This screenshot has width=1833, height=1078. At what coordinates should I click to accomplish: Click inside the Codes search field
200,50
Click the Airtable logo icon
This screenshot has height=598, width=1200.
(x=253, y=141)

==================================================

→ **GIVEN PROBLEM**
Write out each line of the material above as one string in a JSON list, leaving out any blank lines.

→ **RESULT**
[
  "This screenshot has width=1833, height=1078. At what coordinates should I click to accomplish: Click inside the Codes search field",
  "200,50",
  "Click the Airtable logo icon",
  "This screenshot has height=598, width=1200.",
  "(x=253, y=141)"
]